Sophos ES4000 Security Appliance

The majority of security software vendors have seen the appeal of the appliance based approach but Sophos' ES4000 stands out thanks to its two-fold approach to management and monitoring. Appliances provide a simple drop-in security solution but they have to be monitored carefully to make sure they are doing their job. With the ES4000, Sophos has taken this onerous task in-house where it monitors the appliance remotely and advises support staff if there are any problems such as hardware faults, detected alerts, mail queues filling up and so on.

The ES4000 provides inbound and outbound anti-spam and anti-virus measures and is designed to handle up to 80,000 messages per hour. Sophos has turned to Supermicro for the hardware and the ES4000 is a solid partnership of this manufacturer's 1U rack chassis and motherboard. Considering the initial price of the appliance, we would have liked to have seen at least dual-core Xeons but the system on review should deliver enough grunt for the task at hand.

For installation a web browser configuration wizard steps nimbly through providing an IP address for the main network port, an FQDN for the appliance and details of your gateway and DNS servers. Next, you add mail delivery servers, mail domains and allowed mail relays. We opted to test the ES4000 in a live environment where we used a Windows Server 2003 R2 domain controller running Kerio's MailServer. This was used to collect mail for a long term test account from our ISP and make it available to a mail client on our test LAN. We placed the appliance in between the mail server and ISP allowing it to scan all inbound mail.

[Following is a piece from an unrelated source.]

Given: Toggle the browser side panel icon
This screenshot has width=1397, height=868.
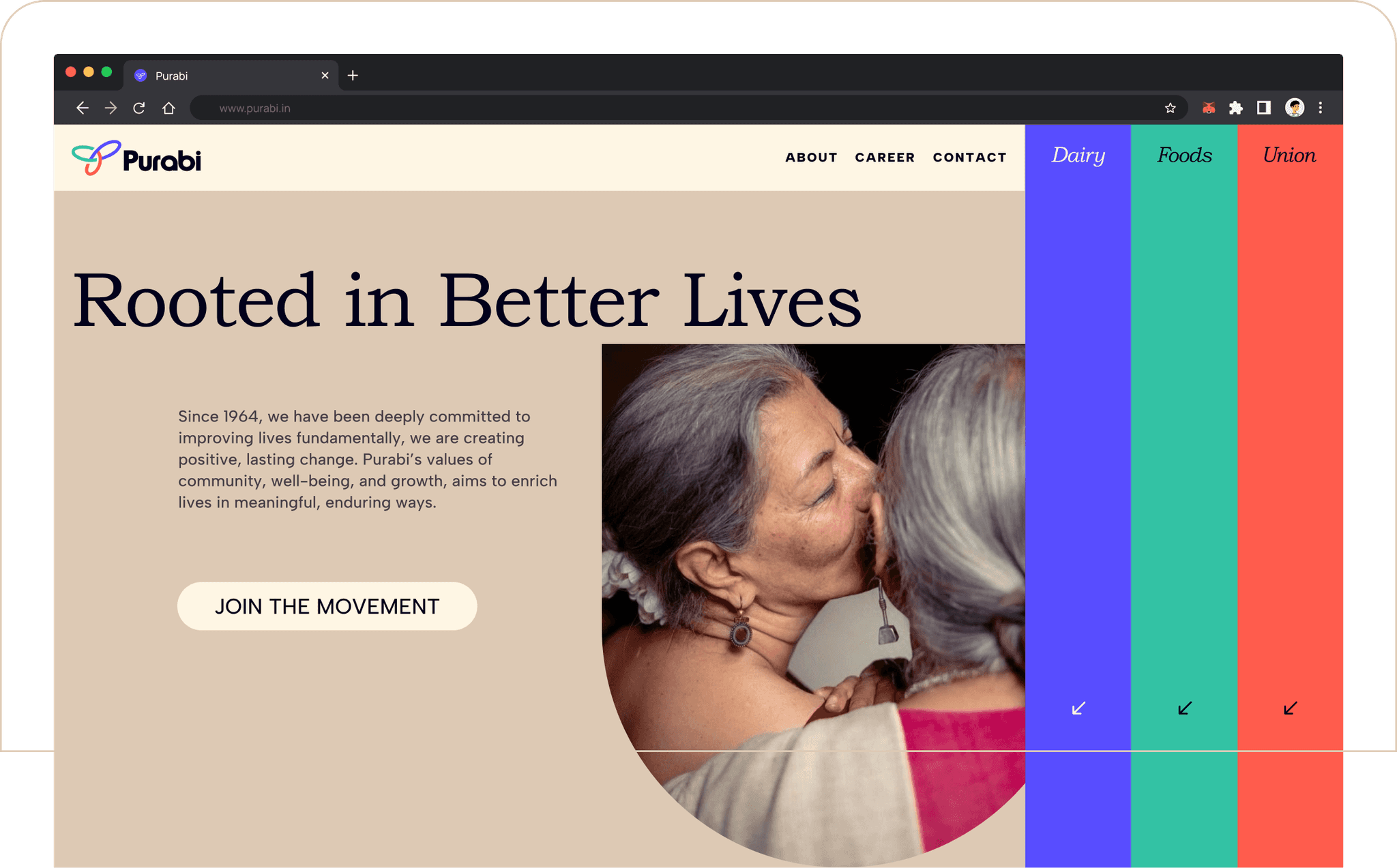Looking at the screenshot, I should pos(1264,108).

The web management interface opens with a very informative dashboard which provides a wealth of regularly updated information. You can keep track of daily mail volumes and see the totals and peaks for blocked, spam and infected messages. A couple of speedometer dials for mail volumes and message delays are provided and three graphs to the right offer at-a-glance views of the mail flow plus detected spam and viruses.

For testing purposes we left the appliance on its default scan settings but there are plenty of options for customisation. Policies are used to determine the appliance's behaviour and each one contains multiple rules which can be applied to specific users and groups. We found anti-virus policies easy enough to create where you decide what to look for and choose which users and groups they apply to. For the latter you can include and exclude specific recipients and senders from the rule. For the main action there are plenty of choices as you can discard, quarantine, tag or redirect whilst banners, headers and notifications can be added with a secondary action.

Sophos' anti-spam arsenal includes the usual mix of RBLs, bayesian filtering and reverse DNS lookups but also includes its IP reputation filtering. This uses an alert service which is provided by Sophos' own labs where the appliance will drop traffic from known infected machines. Anti-spam policies are just as easy to create although there's not so much to do as you select high or medium spam scores, pick your users and decide what to do with the suspect messages.

As well as inbound mail, content filtering can be applied to outbound messages allowing AUPs to be enforced. Content policies can be used for something as simple as attaching a company specific banner with a legal disclaimer to all messages or you can choose from lists of keywords and attachments or look for offensive language. The watch list is a handy monitoring option as it allows a policy to be quickly put together that looks for messages being sent or received by specific users, groups or email addresses. General filtering options include blocks on DoS and directory harvest attacks and email encryption is also supported where the appliance will communicate with other mail servers that use TLS.